All nonprofit organizations face a variety of risks and, regardless of their size or focus, their directors should regularly conduct a formal risk assessment and develop or adjust governance practices as appropriate.
First things first. Risk, as defined by BusinessDictionary.com, is A probability or threat of damage, injury, liability, loss, or any other negative occurrence that is caused by external or internal vulnerabilities, and that may be avoided through preemptive action.”
Risk management is the process of identifying legal, financial, and reputational risks and taking steps to avoid exposure to them. A well-developed risk management policy helps you respond to an emergency quickly and minimizes the effect on your operations.
Organizations without the processes and people in place to manage risk exposure are vulnerable to devastating losses if a crisis situation occurs. Addressing risk management before a problem arises decreases your nonprofits risk exposure and the potential for damages or liability.
A good place to start is by asking questions:
Financial risks: Do you know who is responsible for verifying and auditing your organizations finances? Are your financial records up to date? Do you have the checks and balances in place to prevent fraud? Are you compliant with tax regulations? Managing your non-profits financial risks involves knowing the status of your financial situation and taking steps to protect it.
Property risks: Do you have any physical security measures in place to protect your physical property? Video monitoring, alarm systems, safety and security processes, and security personnel can protect your organization from property risks such as theft or vandalism. Fire suppression systems, including smoke detectors, sprinklers and fire extinguishers, can prevent or limit fire damage.
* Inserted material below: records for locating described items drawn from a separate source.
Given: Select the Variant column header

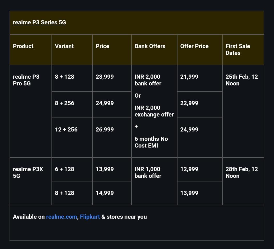Looking at the screenshot, I should 64,46.
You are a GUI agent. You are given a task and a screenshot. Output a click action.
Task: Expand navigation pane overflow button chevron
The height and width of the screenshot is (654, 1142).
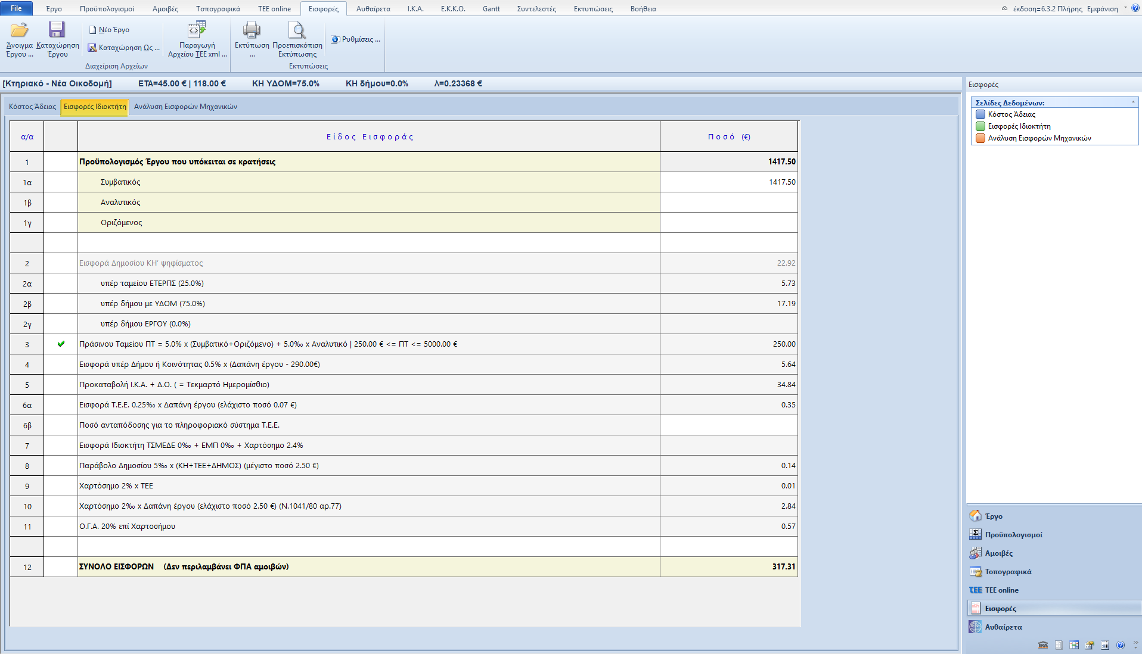(1135, 644)
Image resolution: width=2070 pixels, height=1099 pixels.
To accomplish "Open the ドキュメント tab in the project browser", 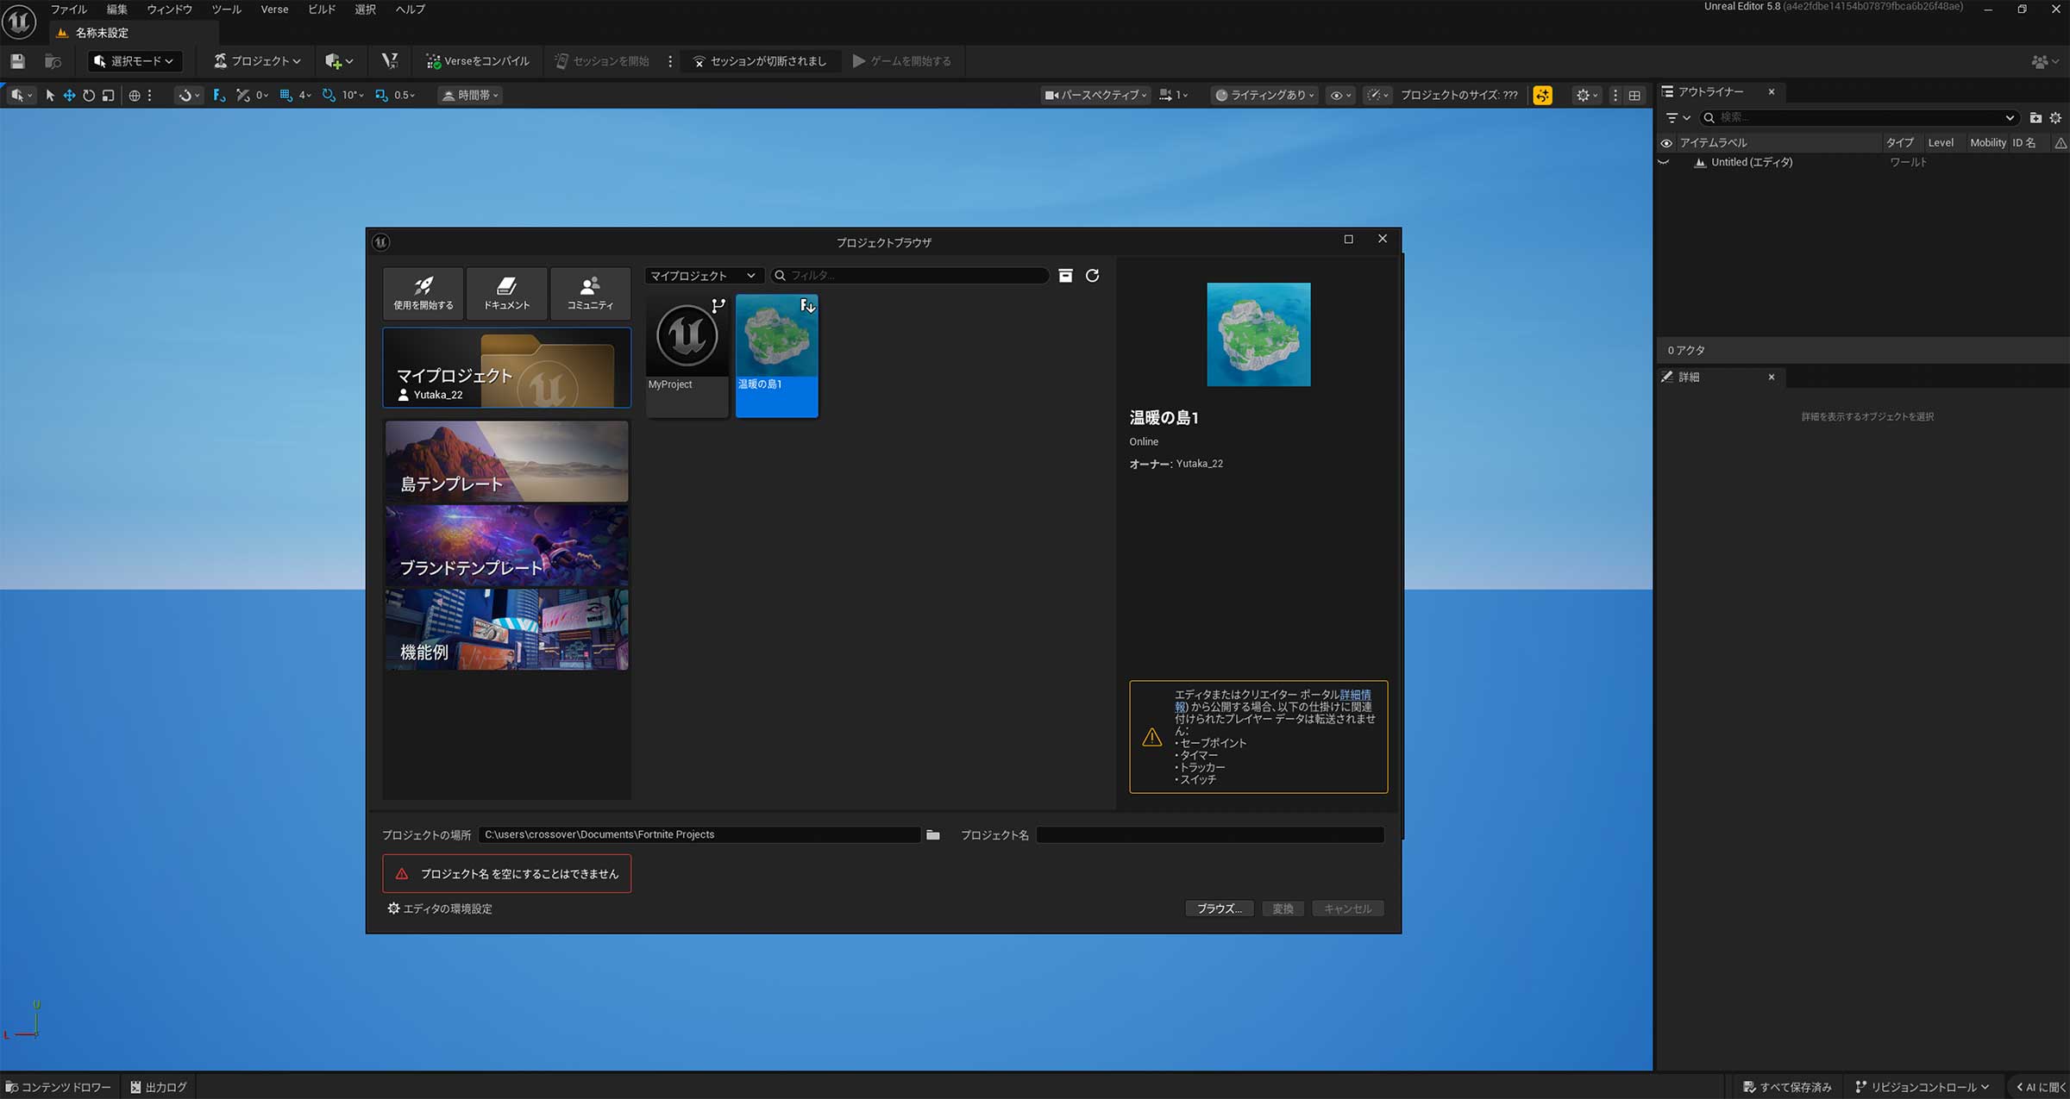I will tap(506, 293).
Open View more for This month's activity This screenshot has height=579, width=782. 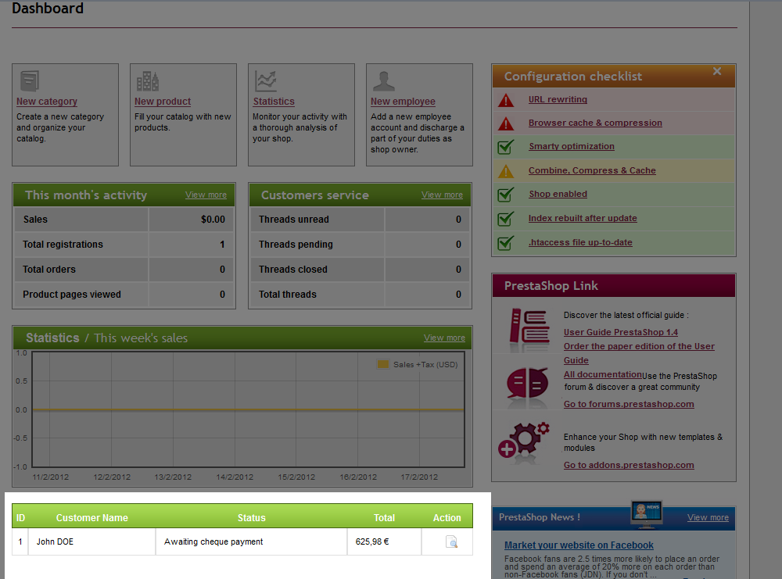pyautogui.click(x=206, y=195)
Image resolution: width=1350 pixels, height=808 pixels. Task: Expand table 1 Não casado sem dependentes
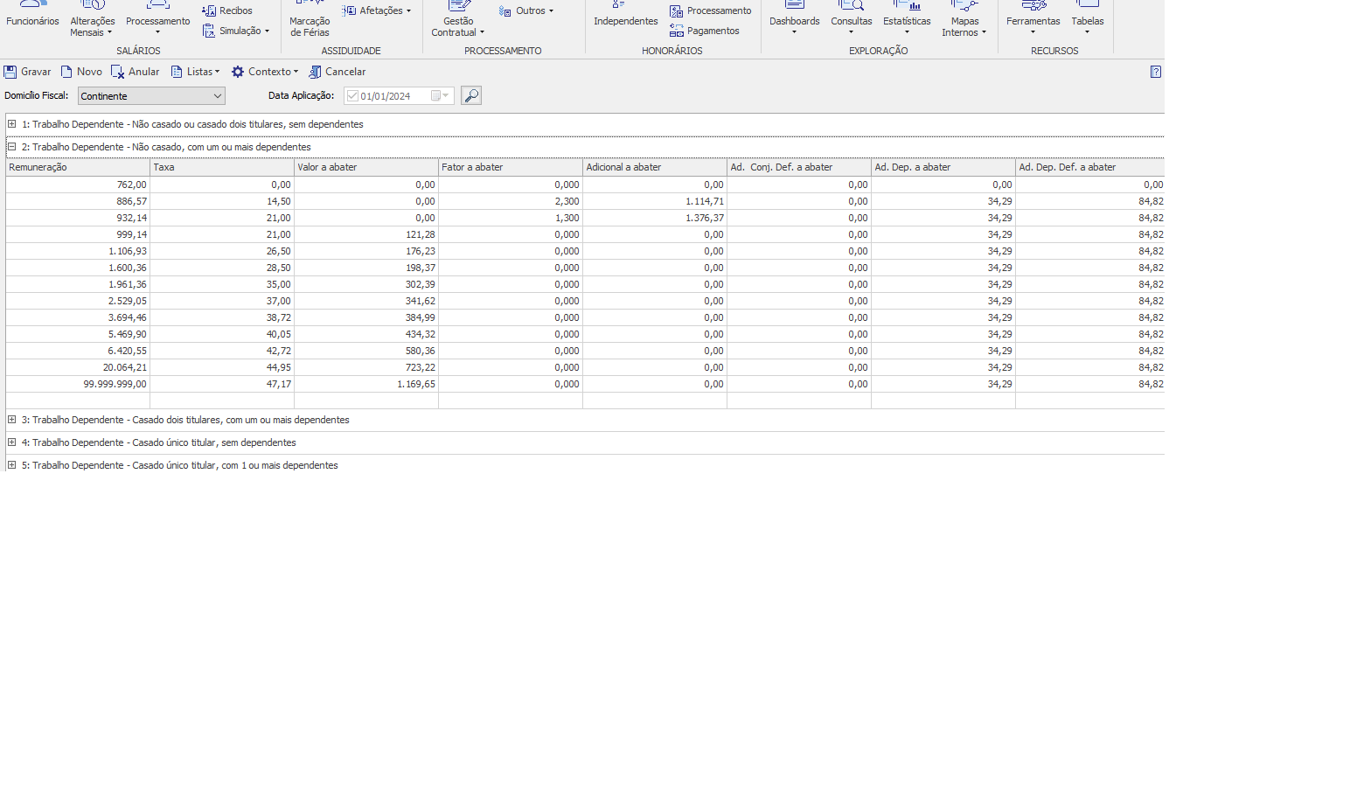(12, 124)
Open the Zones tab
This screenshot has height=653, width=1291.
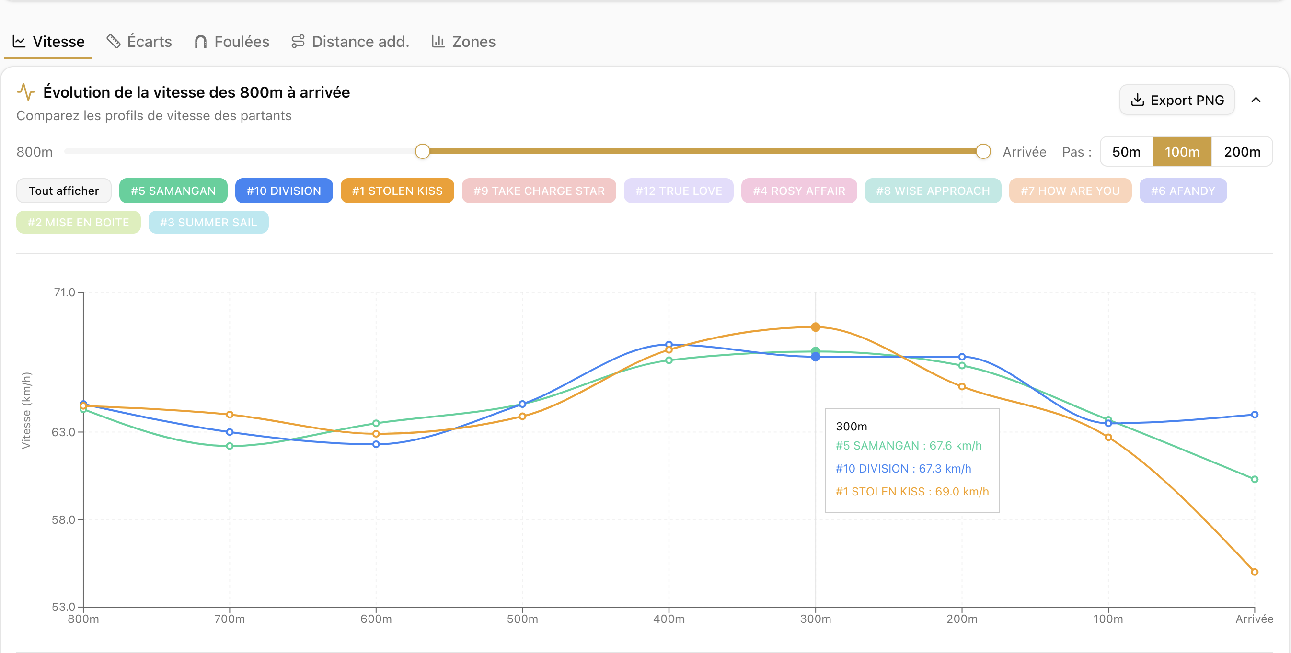[x=464, y=42]
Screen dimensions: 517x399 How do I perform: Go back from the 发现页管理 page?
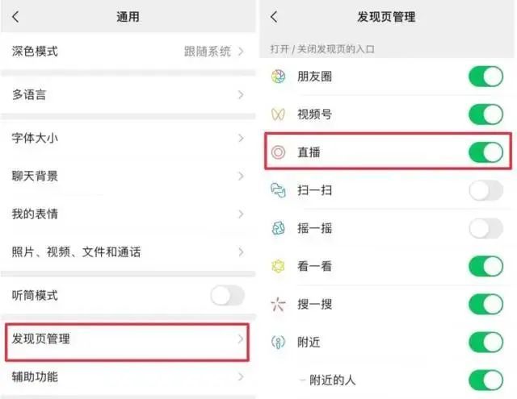pyautogui.click(x=274, y=16)
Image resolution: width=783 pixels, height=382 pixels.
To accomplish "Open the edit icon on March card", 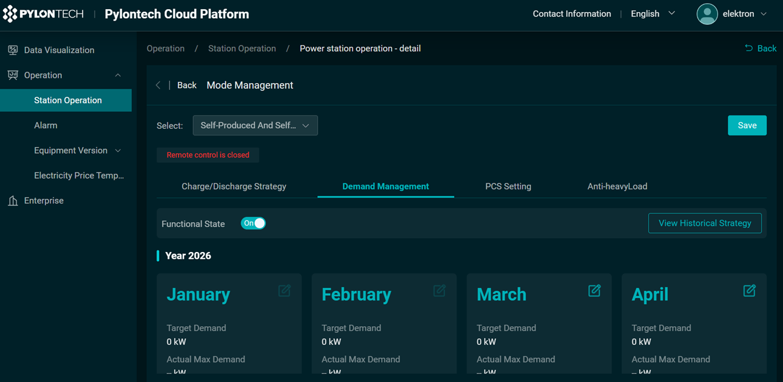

Personal safety risks: Are your employees and volunteers safe while working for your organization? Have they been adequately trained for the jobs they are performing? Are there processes in place to deal with health and safety accidents? Is your organization liable for any accidents or injuries that occur on your property or at your events?
Reputational risks: Who manages your organizations brand and reputation? Who is responsible for reviewing content and messaging before it is presented to the public? How do you ensure that the information your organization creates or promotes, the events it sponsors and the people it associates with match your corporate goals, mission, and values? Who responds to media inquiries and publicity requests?
Liability risks: Your organization may be held responsible for the actions of your partners, contractors, employees, and volunteers even if they have signed contracts releasing you from liability and responsibility. Do you have the proper legal contracts in place with landlords, contractors, service providers, and event sponsors detailing the legal responsibilities of each party? Do you have adequate liability insurance to protect your organization? Are all employees and volunteers properly screened, hired, trained, and supervised when providing services to the public?
It behooves organizations to conduct risk assessments as part of its stewardship to their constituents and their donors. And, the board of directors is responsible for the oversight of the organization's operations. It should:
Develop a risk management policy. This policy would identify the risk the nonprofit faces by conducting an inventory, assessing the effect experiencing each risk would have on your organization, offering ways to prevent such risks from occurring, and outlining risk response strategies in the event of an unpreventable crisis.
Set risk management goals, review compliance to plan and mandates by state and accrediting organizations, establish policies and standards to reduce risk, and review this annual risk management policy yearly.
Ensure that the organization periodically identifies, analyzes, and prioritizes legal/ethical misconduct and compliance risks specific to the operations and culture of the organization.
Begin to have risk assessment and management” conversations. These are the kinds of conversations that be part of the board's governance function. Governance is about assessing future threats and risks. If this topic is not part of your board meeting agendas, then make it.
Identify the type of risks the organization faces and analyze the likelihood of their occurring. What would the impact be on the organization if the risk occurred? Determine its willingness to take the risk, reduce and control the risk if needed, and then monitor it.
It behooves organizations to conduct thorough risk assessments, develop risk management policies, and include risk management discussions at a governance level that will allow them to proactively plan for possible changes that may have a disastrous impact on their bottom-line.
While nonprofits can't predict the future, they can and should have a system in place as part of their core governance function that focuses on risk assessment and management.